Laboratório NB3 do Lacen-DF realiza diagnósticos de tuberculose com protocolos rigorosos de biossegurança e recebeu visita técnica do GSI e da CGLAB.
O Laboratório de Alta Contenção Biológica de Nível de Biossegurança 3 (NB3) do Lacen-DF realiza, atualmente, o diagnóstico da tuberculose no Distrito Federal e recebe amostras de Goiás, Mato Grosso, Mato Grosso do Sul, Tocantins e Maranhão. A unidade opera com acesso restrito, uso obrigatório de equipamentos de proteção individual e sistemas que impedem a saída de ar sem tratamento adequado, segundo a direção do laboratório. Nesta semana, o Laboratório NB3 foi alvo de visita técnica do Gabinete de Segurança Institucional da Presidência da República (GSI) e da Coordenação-Geral de Laboratórios de Saúde Pública (CGLAB), do Ministério da Saúde.
Ambiente controlado
O nível de biossegurança 3 é destinado a locais que manipulam agentes transmitidos pelo ar, como a bactéria causadora da tuberculose.

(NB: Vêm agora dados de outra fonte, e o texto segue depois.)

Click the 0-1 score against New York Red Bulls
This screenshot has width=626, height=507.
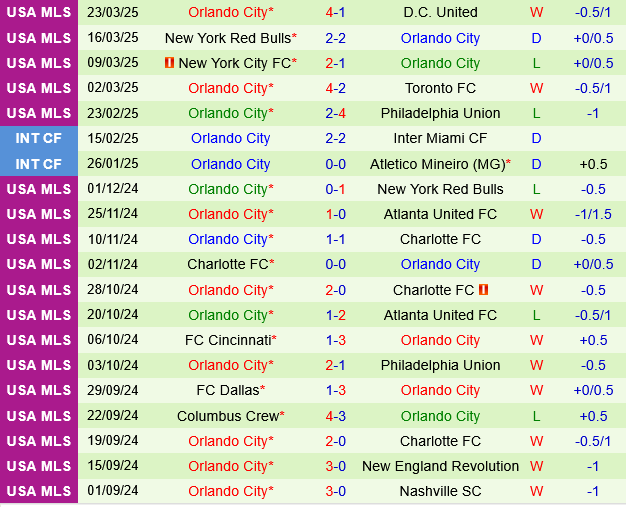pos(336,189)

No NB3, os protocolos incluem controle de acesso, uso de EPIs e procedimentos de descontaminação para evitar a liberação de agentes que possam oferecer risco à população ou ao meio ambiente.
“Os patógenos manipulados nesse ambiente exigem cuidados rigorosos. Por isso, o laboratório conta com processos de biossegurança e descontaminação, evitando que esses agentes sejam liberados e ofereçam qualquer risco à população ou ao meio ambiente”, afirma Solange Fagundes, diretora do Lacen-DF.
A estrutura também foi projetada para proteger profissionais, garantir diagnósticos precisos aos pacientes e impedir que cepas manipuladas contribuam para a manutenção da cadeia de transmissão. O NB3 conta hoje com cinco servidores especializados, sendo três analistas farmacêuticos e dois técnicos de laboratório.
Referência para a região
Além do Distrito Federal, o Laboratório NB3 recebe amostras de estados vizinhos e se consolidou como referência regional. A unidade realiza testes que avaliam a sensibilidade da bactéria a medicamentos de primeira e segunda linha, informação necessária para orientar tratamentos.
“Em média, processamos entre 400 e 500 amostras por mês. Também realizamos testes de sensibilidade que identificam se a bactéria é resistente ou sensível a medicamentos de primeira e segunda linha, informação fundamental para direcionar o tratamento dos pacientes”, declara Glaura Caldo, chefe do Núcleo de Bacteriologia do Lacen-DF.
Visita técnica
A visita técnica teve objetivo de fortalecer ações relacionadas à biossegurança e à bioproteção em locais estratégicos do país. A programação incluiu apresentações institucionais, exposição das atividades desenvolvidas na unidade e inspeção às instalações.
“A estrutura de biossegurança permite o trabalho seguro com patógenos de alto risco, garantindo que estudos, diagnósticos e pesquisas sejam feitos dentro das normas nacionais e internacionais. Isso garante à população serviços de qualidade e maior proteção”, afirma o tenente-coronel e assessor militar do GSI, André Bifano.